WHAT TO WORK ON. Repeat the stretch of entries below from the line with "About Indore (56, 1789)" through the line with "Mercato auto (64, 207)". Include both ends and add nothing.

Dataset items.
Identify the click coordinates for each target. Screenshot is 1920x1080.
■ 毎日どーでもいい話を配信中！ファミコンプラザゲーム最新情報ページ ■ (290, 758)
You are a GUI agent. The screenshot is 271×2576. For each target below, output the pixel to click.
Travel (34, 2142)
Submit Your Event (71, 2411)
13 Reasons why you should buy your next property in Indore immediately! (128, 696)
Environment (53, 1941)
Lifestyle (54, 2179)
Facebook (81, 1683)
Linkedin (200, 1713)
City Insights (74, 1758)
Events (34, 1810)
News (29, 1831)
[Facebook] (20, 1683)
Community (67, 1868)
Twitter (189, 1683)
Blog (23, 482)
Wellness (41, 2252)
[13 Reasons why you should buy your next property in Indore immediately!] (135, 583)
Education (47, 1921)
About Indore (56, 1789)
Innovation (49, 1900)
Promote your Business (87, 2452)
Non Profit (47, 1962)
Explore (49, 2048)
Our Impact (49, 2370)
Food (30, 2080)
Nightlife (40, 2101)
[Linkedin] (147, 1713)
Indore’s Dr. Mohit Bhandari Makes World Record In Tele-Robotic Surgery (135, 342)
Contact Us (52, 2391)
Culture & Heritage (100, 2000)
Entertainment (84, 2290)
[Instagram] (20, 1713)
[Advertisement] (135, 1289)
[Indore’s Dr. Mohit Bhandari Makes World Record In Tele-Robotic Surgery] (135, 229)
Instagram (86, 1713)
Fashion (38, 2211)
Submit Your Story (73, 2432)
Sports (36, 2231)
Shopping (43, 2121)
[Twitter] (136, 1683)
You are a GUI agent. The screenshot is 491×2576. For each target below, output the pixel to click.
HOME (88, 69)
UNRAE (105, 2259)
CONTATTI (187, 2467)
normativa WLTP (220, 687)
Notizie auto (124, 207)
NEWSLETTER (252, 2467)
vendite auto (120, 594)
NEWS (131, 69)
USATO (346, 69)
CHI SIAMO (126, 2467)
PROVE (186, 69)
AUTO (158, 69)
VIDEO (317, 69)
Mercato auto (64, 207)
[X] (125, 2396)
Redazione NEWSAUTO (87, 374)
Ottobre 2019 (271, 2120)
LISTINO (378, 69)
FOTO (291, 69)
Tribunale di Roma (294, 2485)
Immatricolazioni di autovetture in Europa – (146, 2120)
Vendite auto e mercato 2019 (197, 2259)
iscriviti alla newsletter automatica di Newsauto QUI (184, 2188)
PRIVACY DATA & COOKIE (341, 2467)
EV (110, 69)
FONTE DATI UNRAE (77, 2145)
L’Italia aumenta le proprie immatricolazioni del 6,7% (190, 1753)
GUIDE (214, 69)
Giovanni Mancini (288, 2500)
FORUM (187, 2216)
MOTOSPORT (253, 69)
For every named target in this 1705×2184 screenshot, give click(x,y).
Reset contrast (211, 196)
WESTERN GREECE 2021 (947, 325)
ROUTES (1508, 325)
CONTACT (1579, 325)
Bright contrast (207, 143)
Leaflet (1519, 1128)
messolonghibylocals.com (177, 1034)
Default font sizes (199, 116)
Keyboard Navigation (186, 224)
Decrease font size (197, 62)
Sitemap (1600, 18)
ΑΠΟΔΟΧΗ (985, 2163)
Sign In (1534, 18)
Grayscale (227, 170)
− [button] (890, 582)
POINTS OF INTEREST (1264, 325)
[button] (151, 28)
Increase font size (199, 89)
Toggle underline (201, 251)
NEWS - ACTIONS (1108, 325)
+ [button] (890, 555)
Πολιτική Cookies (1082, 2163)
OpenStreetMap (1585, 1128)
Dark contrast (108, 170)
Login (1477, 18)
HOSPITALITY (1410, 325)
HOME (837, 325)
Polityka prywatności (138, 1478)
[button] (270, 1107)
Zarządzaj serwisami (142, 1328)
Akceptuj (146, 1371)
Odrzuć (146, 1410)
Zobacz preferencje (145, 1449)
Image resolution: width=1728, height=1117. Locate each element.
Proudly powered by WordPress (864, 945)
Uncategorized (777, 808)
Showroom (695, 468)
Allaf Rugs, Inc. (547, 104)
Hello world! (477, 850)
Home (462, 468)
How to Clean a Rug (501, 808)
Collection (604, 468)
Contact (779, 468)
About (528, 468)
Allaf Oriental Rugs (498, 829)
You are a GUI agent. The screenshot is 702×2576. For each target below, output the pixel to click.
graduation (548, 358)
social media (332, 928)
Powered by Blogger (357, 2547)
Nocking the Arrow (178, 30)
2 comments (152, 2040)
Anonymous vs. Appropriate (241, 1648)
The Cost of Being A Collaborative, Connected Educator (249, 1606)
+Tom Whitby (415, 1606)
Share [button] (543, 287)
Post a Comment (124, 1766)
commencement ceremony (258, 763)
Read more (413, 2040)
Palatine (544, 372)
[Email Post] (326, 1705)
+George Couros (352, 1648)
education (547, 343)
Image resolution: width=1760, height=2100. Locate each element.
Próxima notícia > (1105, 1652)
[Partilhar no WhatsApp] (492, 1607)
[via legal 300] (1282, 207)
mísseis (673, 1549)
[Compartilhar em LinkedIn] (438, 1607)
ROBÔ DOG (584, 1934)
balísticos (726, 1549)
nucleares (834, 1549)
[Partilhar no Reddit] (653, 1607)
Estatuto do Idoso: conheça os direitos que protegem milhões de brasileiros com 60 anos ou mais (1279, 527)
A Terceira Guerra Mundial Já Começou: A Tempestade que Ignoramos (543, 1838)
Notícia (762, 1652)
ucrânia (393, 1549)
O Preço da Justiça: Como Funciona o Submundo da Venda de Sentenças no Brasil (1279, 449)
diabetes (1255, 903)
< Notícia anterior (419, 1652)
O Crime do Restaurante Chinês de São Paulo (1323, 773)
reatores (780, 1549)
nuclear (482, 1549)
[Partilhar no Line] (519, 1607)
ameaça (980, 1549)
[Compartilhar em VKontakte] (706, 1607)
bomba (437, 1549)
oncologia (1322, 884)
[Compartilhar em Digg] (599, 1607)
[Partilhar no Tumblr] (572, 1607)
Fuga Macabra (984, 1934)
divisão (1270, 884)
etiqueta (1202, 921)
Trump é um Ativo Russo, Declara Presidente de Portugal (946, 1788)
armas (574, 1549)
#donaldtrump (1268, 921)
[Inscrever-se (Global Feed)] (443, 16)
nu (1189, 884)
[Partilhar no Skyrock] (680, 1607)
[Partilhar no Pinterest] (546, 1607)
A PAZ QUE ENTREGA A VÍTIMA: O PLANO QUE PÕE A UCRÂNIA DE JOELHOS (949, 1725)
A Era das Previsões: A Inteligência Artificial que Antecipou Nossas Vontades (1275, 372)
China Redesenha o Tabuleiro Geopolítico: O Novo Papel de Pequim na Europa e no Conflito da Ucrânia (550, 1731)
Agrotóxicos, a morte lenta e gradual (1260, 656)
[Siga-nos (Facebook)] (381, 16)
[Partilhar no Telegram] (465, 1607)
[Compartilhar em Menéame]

SOLUTION BELOW.
About Indore (56, 1789)
Innovation (49, 1900)
Promote your Business (87, 2452)
Non Profit (47, 1962)
Explore (49, 2048)
Our Impact (49, 2370)
Food (30, 2080)
Nightlife (40, 2101)
[Linkedin] (147, 1713)
Indore’s Dr. Mohit Bhandari Makes World Record In Tele-Robotic Surgery (135, 342)
Contact Us (52, 2391)
Culture & Heritage (100, 2000)
Entertainment (84, 2290)
[Instagram] (20, 1713)
[Advertisement] (135, 1289)
[Indore’s Dr. Mohit Bhandari Makes World Record In Tele-Robotic Surgery] (135, 229)
Instagram (86, 1713)
Fashion (38, 2211)
Submit Your Story (73, 2432)
Sports (36, 2231)
Shopping (43, 2121)
[Twitter] (136, 1683)
You are a GUI agent. The screenshot is 491×2576. For each target below, output the pixel to click.
HOME (88, 69)
UNRAE (105, 2259)
CONTATTI (187, 2467)
normativa WLTP (220, 687)
Notizie auto (124, 207)
NEWSLETTER (252, 2467)
vendite auto (120, 594)
NEWS (131, 69)
USATO (346, 69)
CHI SIAMO (126, 2467)
PROVE (186, 69)
AUTO (158, 69)
VIDEO (317, 69)
Mercato auto (64, 207)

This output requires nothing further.